17. Remove combs and excess acrylamide. Wipe off any residue.
18. Close drain.
19. Clamp gel in place in running apparatus. Tighten clamps "until your fingers fall off."
20. Mix 800 ml 1x TBE. (160 ml of 5X TBE, bring to 800 ml with water) Keep the volume to this minimum to reduce the amout of radioactive waste. Add buffer to top reservoir to just cover the short plate.
21. Use the 60 ml "Acrylamide" syringe to rinse out well area. Pull up some buffer, and squirt it into well area.
22. Pour remaining TBE into bottom reservoir. Fill from very right end to avoid bubbles between glass plates. If bubbles are caught, force out somehow with syringe.
23. Pre-run at 60 watts for about 30 minutes.
24. Disconnect power cables. Clean out well area again with 60 ml syringe.
25. Carefully insert combs so that teeth touch but do not puncture top of the gel.
26. Load samples. Samples are denatured for 3 minutes at 90°C (Program #90) and then kept on ice.
27. Run for 2 hours at 60 watts.
While gel is running
28. Turn on cold trap at least 1 hour before use.
29. Put ice in pre-trap.
30. Cut piece of Whatman 3MM paper about 13.5 X 16.5 inches. Cut off corner to line up with lower left side of gel.
Disassembling the gel
31. Turn off power and remove cables.
32. Drain upper reservoir by opening valve.
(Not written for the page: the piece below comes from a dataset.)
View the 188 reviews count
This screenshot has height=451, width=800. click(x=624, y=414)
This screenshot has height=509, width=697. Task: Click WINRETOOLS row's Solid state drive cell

33. Remove glass plates, blot off any surface liquid, and set on ice to cool. Let cool for 2 to 3 minutes.
34. Remove combs, and slide spacers out from the sides. Pry plates apart. Gel should stick only to the long plate.
35. Place a piece of Whatman 3MM paper (about 13.5 X 16.5 inches) on top of the gel. Smooth it with your fingers. Carefully peel the gel off, which will stick to the paper.
36. Place gel+paper on the drying machine, gel side up. Cover with plastic wrap, and dry under vacuum with heat set to 80°C for 50 minutes.
37. Dump liquid waste into appropriate radioactive waste bottle. Wash plates, spacers, gel apparatus, etc.
38. When gel is dry, place gel side in contact with X-ray film for 36 to 72 hours in a room temperature cassette.